** Start Rows **

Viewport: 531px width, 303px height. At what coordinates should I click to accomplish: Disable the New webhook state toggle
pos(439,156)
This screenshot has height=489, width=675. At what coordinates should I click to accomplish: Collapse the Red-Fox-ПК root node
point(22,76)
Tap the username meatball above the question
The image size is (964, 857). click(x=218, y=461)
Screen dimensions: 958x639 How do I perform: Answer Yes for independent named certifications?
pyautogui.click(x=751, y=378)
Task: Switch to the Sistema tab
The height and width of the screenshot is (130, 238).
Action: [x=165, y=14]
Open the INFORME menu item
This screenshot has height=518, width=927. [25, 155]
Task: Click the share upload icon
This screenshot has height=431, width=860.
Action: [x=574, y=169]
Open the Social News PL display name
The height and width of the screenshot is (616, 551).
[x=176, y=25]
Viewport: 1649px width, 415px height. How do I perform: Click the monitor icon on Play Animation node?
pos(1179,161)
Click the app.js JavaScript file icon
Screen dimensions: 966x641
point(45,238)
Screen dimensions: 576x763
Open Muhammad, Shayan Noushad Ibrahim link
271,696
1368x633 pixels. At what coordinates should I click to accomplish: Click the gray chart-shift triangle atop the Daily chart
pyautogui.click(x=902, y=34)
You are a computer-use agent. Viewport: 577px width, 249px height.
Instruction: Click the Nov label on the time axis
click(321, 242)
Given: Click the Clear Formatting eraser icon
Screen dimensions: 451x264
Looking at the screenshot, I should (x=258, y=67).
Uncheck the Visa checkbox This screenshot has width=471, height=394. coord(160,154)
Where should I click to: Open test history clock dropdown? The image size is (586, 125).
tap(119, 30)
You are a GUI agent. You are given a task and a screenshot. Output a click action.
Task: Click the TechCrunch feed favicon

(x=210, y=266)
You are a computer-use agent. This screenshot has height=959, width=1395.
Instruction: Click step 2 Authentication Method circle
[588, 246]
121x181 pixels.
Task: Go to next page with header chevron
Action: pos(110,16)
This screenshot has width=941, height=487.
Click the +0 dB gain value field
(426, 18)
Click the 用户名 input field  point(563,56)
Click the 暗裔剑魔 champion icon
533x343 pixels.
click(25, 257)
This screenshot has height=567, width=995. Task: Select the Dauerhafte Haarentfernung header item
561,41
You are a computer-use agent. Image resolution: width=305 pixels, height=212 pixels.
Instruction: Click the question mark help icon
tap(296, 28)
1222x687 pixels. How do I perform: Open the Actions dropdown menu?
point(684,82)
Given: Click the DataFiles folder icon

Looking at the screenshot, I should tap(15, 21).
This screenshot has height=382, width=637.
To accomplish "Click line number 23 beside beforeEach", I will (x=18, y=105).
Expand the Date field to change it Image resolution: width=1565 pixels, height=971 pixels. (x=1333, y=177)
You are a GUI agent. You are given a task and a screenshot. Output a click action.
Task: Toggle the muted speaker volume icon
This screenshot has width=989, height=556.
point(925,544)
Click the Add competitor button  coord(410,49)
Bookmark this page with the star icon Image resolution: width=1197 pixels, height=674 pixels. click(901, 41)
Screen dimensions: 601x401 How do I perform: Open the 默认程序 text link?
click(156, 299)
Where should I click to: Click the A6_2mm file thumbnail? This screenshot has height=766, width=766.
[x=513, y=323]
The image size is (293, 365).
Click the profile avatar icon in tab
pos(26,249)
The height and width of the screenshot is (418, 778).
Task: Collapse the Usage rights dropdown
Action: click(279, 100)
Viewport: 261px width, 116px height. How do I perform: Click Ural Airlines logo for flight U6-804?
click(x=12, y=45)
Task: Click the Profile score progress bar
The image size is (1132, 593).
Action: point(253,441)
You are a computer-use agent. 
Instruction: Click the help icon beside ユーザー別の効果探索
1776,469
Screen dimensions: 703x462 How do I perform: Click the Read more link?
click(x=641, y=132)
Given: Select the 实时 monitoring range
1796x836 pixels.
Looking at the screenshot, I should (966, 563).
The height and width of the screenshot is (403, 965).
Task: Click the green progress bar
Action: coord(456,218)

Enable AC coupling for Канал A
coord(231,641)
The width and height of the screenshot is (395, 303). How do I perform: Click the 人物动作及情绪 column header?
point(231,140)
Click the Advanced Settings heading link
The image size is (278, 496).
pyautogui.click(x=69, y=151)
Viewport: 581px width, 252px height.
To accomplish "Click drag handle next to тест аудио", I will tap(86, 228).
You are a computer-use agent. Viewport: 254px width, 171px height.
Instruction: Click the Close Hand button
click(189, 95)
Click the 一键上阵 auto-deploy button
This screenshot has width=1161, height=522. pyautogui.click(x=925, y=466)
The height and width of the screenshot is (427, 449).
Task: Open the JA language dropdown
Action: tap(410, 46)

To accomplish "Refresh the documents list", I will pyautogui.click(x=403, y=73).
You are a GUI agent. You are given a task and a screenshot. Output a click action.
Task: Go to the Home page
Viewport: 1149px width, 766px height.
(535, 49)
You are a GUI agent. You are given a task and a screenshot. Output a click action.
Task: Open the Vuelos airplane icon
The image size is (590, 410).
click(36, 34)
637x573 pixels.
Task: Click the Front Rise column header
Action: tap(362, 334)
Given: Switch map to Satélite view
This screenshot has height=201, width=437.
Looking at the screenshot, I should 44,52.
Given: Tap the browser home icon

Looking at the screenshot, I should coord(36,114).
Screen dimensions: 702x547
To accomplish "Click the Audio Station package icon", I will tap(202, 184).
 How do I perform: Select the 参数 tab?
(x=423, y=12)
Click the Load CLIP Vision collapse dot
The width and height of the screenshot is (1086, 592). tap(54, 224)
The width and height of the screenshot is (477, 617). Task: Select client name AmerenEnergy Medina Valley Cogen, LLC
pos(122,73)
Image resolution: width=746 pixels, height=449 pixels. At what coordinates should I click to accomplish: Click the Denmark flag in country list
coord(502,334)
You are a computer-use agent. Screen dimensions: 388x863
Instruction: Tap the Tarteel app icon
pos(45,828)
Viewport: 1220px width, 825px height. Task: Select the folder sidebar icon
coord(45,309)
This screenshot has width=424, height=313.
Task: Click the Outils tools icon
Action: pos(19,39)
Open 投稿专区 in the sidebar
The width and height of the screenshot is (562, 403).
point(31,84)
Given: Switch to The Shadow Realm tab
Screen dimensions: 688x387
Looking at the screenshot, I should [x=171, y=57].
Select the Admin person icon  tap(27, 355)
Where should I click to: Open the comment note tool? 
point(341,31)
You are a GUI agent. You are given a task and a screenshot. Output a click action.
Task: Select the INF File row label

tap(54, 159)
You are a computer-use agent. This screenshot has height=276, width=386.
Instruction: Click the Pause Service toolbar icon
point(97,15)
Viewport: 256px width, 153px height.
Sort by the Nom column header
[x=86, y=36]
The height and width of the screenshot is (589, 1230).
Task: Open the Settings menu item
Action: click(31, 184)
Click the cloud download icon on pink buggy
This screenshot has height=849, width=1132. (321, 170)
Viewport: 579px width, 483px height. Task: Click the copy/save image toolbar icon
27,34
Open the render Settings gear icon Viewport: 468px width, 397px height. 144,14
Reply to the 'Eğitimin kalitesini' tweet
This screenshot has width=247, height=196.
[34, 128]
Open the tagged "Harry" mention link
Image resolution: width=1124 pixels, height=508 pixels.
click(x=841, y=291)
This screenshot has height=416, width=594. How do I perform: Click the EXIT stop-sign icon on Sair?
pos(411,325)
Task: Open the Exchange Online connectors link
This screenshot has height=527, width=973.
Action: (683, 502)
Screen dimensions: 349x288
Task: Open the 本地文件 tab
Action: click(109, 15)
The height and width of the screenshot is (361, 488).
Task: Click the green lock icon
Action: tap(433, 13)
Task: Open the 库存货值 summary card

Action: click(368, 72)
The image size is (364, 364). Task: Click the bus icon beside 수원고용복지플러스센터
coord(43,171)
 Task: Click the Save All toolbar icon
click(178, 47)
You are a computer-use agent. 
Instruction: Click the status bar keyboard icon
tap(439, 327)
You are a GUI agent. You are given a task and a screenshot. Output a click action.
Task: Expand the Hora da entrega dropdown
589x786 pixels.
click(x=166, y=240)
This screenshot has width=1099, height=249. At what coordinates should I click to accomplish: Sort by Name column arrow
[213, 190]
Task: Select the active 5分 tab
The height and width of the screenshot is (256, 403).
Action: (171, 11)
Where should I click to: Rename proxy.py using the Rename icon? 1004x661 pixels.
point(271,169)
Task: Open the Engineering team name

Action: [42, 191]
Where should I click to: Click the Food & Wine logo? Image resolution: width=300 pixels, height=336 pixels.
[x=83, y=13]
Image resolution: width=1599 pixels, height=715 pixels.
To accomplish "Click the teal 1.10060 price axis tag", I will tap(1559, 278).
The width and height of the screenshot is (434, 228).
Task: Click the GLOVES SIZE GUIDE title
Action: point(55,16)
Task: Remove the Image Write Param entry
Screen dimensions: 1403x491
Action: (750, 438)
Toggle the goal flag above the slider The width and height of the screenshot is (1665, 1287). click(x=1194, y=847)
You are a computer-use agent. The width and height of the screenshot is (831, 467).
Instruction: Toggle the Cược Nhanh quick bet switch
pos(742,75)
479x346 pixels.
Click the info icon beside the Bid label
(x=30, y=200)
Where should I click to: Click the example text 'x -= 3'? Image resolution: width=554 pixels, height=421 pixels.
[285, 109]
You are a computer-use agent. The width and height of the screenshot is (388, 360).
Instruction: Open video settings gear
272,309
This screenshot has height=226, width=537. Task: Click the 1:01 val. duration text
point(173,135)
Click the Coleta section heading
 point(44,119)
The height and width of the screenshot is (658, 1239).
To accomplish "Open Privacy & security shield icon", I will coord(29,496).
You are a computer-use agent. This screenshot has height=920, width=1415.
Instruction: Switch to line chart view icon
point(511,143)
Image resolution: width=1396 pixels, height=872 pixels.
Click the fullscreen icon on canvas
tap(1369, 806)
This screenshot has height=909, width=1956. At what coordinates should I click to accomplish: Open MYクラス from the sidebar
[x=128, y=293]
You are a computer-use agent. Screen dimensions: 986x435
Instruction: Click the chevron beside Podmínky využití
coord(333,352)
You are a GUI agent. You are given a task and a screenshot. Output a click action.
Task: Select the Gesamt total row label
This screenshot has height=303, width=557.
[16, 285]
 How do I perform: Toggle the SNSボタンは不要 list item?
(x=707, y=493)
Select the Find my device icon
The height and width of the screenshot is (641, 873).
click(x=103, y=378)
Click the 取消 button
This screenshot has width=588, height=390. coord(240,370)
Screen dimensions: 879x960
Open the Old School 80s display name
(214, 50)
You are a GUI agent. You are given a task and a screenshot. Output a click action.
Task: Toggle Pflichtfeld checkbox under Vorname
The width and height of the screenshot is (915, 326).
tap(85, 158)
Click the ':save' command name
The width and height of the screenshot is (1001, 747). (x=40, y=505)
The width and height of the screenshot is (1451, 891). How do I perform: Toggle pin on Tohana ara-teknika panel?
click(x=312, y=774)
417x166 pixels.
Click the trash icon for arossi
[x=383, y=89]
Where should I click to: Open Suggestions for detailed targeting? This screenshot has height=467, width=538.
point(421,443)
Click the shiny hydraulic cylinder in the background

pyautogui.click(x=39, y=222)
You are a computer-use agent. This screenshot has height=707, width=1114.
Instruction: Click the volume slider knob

** End Rows **

● **Exercise objective**
Retype the lines of the records above, beginning with the line that contains "Task: Select the active 5分 tab" and continuing through the line that contains "Action: [42, 191]", both included, without changing anything.

● **Output of the task**
Task: Select the active 5分 tab
The height and width of the screenshot is (256, 403).
Action: (171, 11)
Where should I click to: Rename proxy.py using the Rename icon? 1004x661 pixels.
point(271,169)
Task: Open the Engineering team name

Action: [42, 191]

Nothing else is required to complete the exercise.